What you return must match the records word for word, except that pictures are dropped.

- Opening Delimiter -

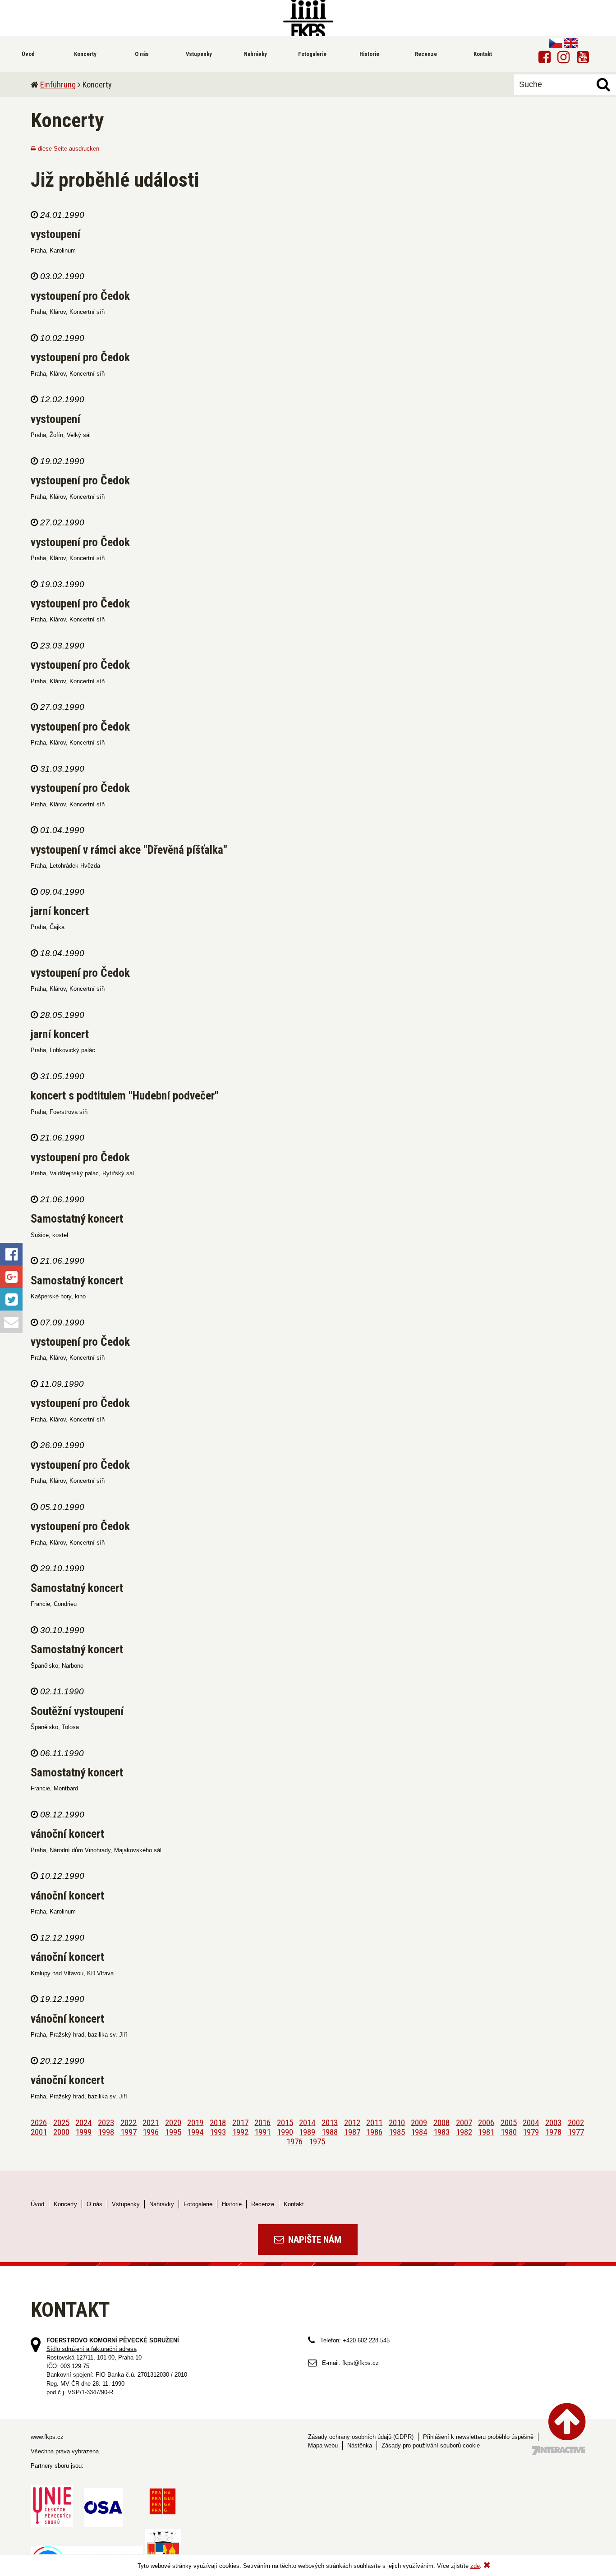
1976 (294, 2141)
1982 (464, 2131)
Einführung (58, 84)
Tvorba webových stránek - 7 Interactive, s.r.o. (558, 2450)
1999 (83, 2131)
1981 (486, 2131)
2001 (39, 2131)
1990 (285, 2131)
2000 (61, 2131)
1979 (531, 2131)
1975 (317, 2141)
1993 (218, 2131)
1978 (553, 2131)
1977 (576, 2131)
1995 (173, 2131)
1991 (262, 2131)
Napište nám (313, 2239)
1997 (128, 2131)
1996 (151, 2131)
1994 (195, 2131)
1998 (106, 2131)
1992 (240, 2131)
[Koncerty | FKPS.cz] (308, 18)
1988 (330, 2131)
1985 (397, 2131)
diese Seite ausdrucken (67, 148)
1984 (419, 2131)
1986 (374, 2131)
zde (475, 2565)
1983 (441, 2131)
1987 (352, 2131)
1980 (509, 2131)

- Closing Delimiter -

**Output below:**
1976 (294, 2141)
1982 (464, 2131)
Einführung (58, 84)
Tvorba webových stránek - 7 Interactive, s.r.o. (558, 2450)
1999 (83, 2131)
1981 (486, 2131)
2001 (39, 2131)
1990 (285, 2131)
2000 (61, 2131)
1979 (531, 2131)
1975 (317, 2141)
1993 (218, 2131)
1978 (553, 2131)
1977 (576, 2131)
1995 (173, 2131)
1991 (262, 2131)
Napište nám (313, 2239)
1997 (128, 2131)
1996 (151, 2131)
1994 (195, 2131)
1998 (106, 2131)
1992 (240, 2131)
[Koncerty | FKPS.cz] (308, 18)
1988 (330, 2131)
1985 (397, 2131)
diese Seite ausdrucken (67, 148)
1984 (419, 2131)
1986 (374, 2131)
zde (475, 2565)
1983 (441, 2131)
1987 (352, 2131)
1980 (509, 2131)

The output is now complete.